# [Trecho da fonte]
O OUTRO LADO DA MOEDA
A inflação caiu para a eleição
Publicado em 11/10/2022 às 15:11

Setembro teve nova deflação no IPCA (-0,29%), divulgou hoje o IBGE. Foi a 3ª queda seguida desde julho, quando, visando ajudar a campanha de reeleição do presidente Jair Bolsonaro, o governo negociou com o Congresso reduções do ICMS cobrado sobre energia elétrica, comunicações e combustíveis, que ganharam empurrão próprio da Petrobras, quando houve redução dos preços internacionais do petróleo e dos combustíveis até setembro. No trimestre julho (-0,68%), agosto (-0,38%) e setembro (-0,29%) houve deflação acumulada de 1,32% no IPCA, que mede as despesas das famílias com renda até 40 salários mínimos (R$ 48.480) nas 16 regiões pesquisadas pelo IBGE. Isso fez a taxa acumulada até setembro ficar em 4,09% e a dos últimos 12 meses em 7,17%. O recorde estava em 12,13% em abril. Em setembro de 2021, o IPCA subiu 1,21%, o que ajudou a baixar a taxa acumulada em 12 meses.

# [Seção de dados]
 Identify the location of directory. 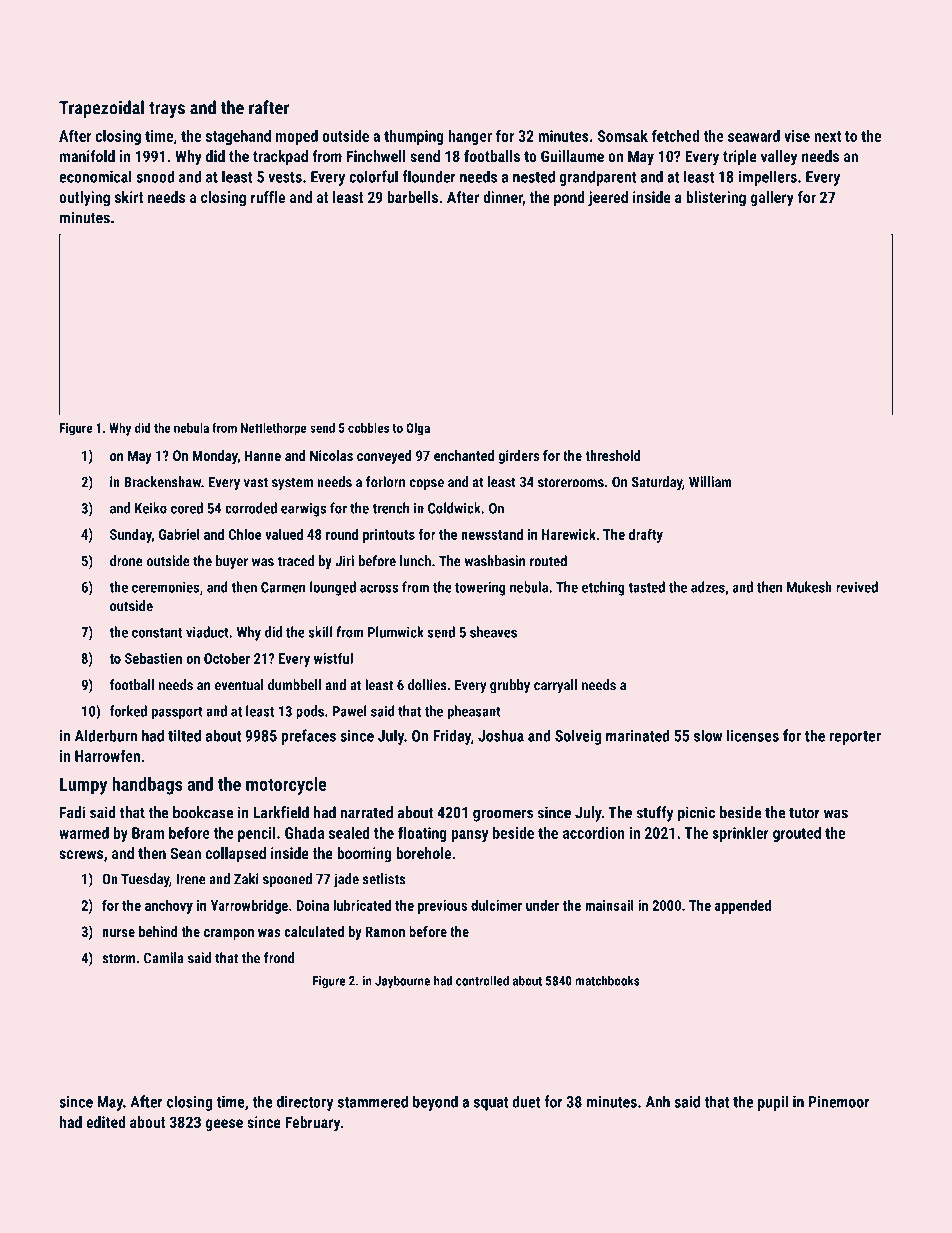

# [Enunciado 1]
De acordo com o texto sobre a deflação do IPCA, qual foi a variação do índice em agosto?
# [Enunciado 2]
Dê continuidade ao texto sobre a deflação do IPCA, começando logo após a última frase dele.
As linhas de dados vêm de uma fonte diferente da do trecho.

# [Resposta escrita 1]
Em agosto, o IPCA registrou deflação de 0,38%.

# [Resposta escrita 2]
Embora o índice do grupo Alimentação e Bebidas, que tem o maior peso no IPCA (21,85%), seguido pelos 20,79% dos Transportes, tenha tido a primeira queda no ano (--0,51%), contribuindo para a redução de 0,11 pontos percentual no IPCA de setembro, mais uma vez a deflação foi causada pela baixa de 8,50% nos combustíveis, que têm grande influência na inflação das camadas de maior renda. Outra grande contribuição (pelo 2º mês seguido) foi a da baixa de 2,08% nas tarifas de Comunicações, que reduziu em 0,09 p.p. o IPCA. Numa prova da demora da transferência da redução do ICMS pelas empresas, enquanto a telefonia só caiu em agosto, agora foi a vez da redução de 10,55% nos custos de acesso à internet e pelo combo de telefonia, internet e tv por assinatura (-2,70%).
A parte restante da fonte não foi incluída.